Want some evidence of that? How about this: Bush accepted stupendously misguided advice and launched a pointless, costly and ultimately failed war against Iraq early in his administration, perhaps trying to emulate his father’s successful but wisely more limited campaign against the same adversary twenty years earlier.

And Gore, while vice-president 30 years ago, instituted a silly, duplicitous federal budgetary cost-cutting exercise that compelled the US to decommission and dismantle the symbolically effective counter-drug aerostat balloon programme here in The Bahamas. These budget cuts were mostly designed to buttress Gore’s own eventual presidential candidacy, but caused some real harm here and elsewhere.

Now, on the eve of the Iowa GOP caucuses next month, the runaway front-runner for the Republican nomination for president may suddenly be yanked from ballots across the country. In 2000, the Supreme Court admitted that its prompt decision was necessary to stave off precisely the kind of confusion and chaos that Trump stimulated twenty years later.

The high court, now firmly conservative but far from fawningly Trumpian, may decide to allow similar considerations to temper and perhaps influence its decision on whether to take the case (most feel they will) and perhaps issue a ruling that might surprise us.

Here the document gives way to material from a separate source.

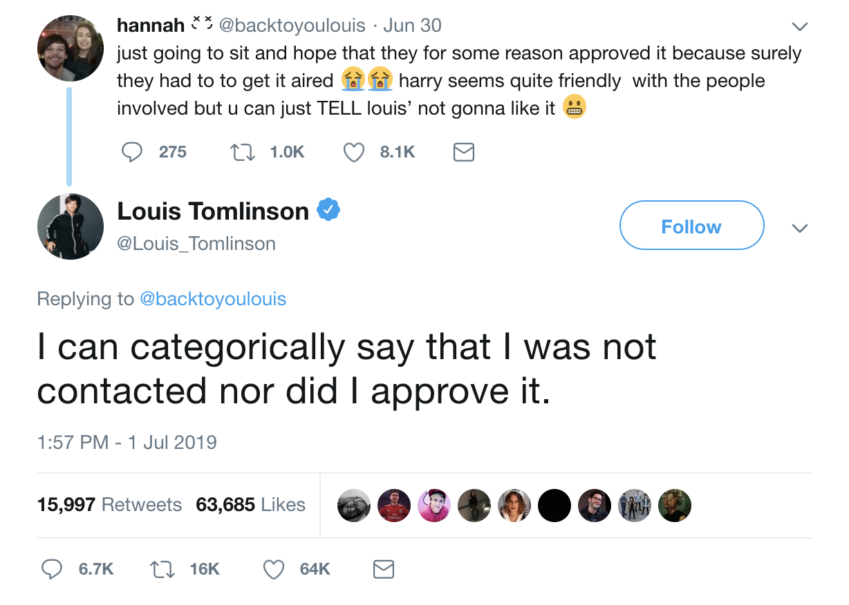View the 63,685 Likes list

click(x=250, y=505)
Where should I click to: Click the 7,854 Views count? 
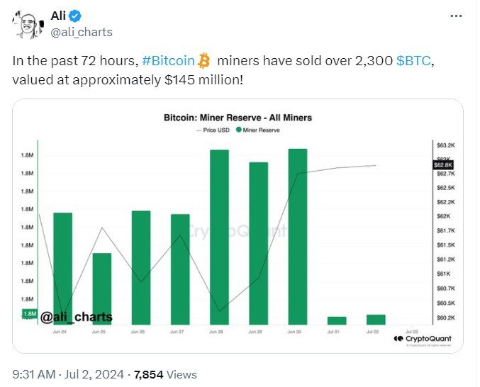[x=167, y=374]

It will all be highly dramatic. It might even be really, really important.

Opportunistic Maduro taking advantage of Guyana while US distracted with wars

It’s about 1,800 miles from Nassau to Georgetown, Guyana. That’s about the same distance as from Nashville, Tennessee to Los Angeles, or from Miami to Minneapolis. So Nassau and Georgetown aren’t exactly neighbours. How concerned should we be if our CARICOM allies in Guyana are threatened by a much larger neighbour?

It’s plausible to believe that this is now happening. The big neighbour is Venezuela, which shares a long border with Guyana and covets oil assets recently discovered in the Caribbean Sea in Guyanese territorial waters but adjoining Venezuelan territorial waters. Indeed, Venezuelan president Nicolas Maduro has advanced claims on some of the Guyanese sea bottom.

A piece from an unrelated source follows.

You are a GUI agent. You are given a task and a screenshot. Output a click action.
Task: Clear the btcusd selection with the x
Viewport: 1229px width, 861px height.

This long-simmering dispute is all about oil. Maduro, having implausibly survived dogged but ultimately ineffective efforts by the US to knock him out of power in Caracas, might be forgiven for thinking of himself as the second coming of Fidel Castro in Cuba.

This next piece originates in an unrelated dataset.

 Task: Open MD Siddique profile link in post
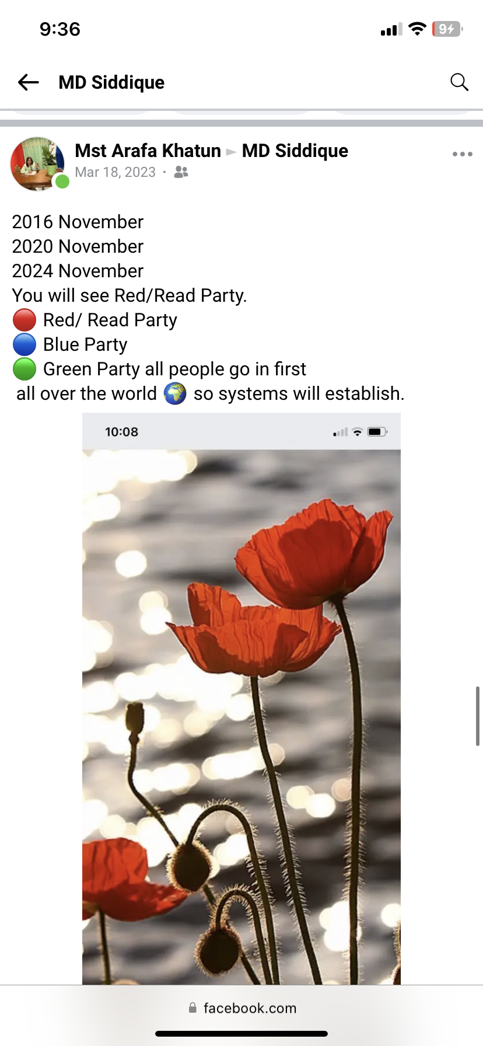tap(295, 151)
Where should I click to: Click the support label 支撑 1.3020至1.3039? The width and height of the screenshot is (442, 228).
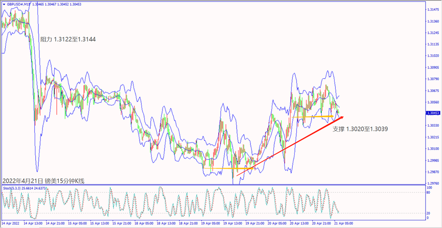(x=360, y=129)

He continues to defy the US. And he continues to remain in power. That combination runs counter to most modern Western Hemispheric history.

Maduro is at least theoretically buttressed by rhetorical support – and sometimes more – from noted American antagonists like Russia, Iran and Cuba. The US is tied up in political knots over how to deal with the unprecedented threat to traditional government represented by Trump.

The Americans are also profoundly distracted by Russia’s ongoing invasion of Ukraine and the sneaky Hamas attack on southern Israel and resulting Israeli counter-assault.

Maduro might well conclude that this is the perfect time to make a grab for the Guyanese oil. But most experts doubt there will be a Venezuelan invasion, even though the mercurial Maduro doesn’t always act the way the experts think he will.

Furthermore, Maduro and Guyanese president Irfan Ali met last week in St Vincent and the Grenadines to forswear war.

Maduro, likely still deciding whether invading his neighbour is worth the risk, alleges that an 1899 decision by the British unfairly took about two thirds of what is now Guyanese territory from Venezuela and allotted it to Guyana. (Present-day Guyana was a British colony until independence was granted in 1966),

Traditional territorial irredentism also undergirded similar military adventures by Iraq against Kuwait in 1990 and by Argentina against the Falkland Islands in 1982. Putin’s current war against Ukraine is based upon similar premises.

Those actions also surprised most of the “experts”.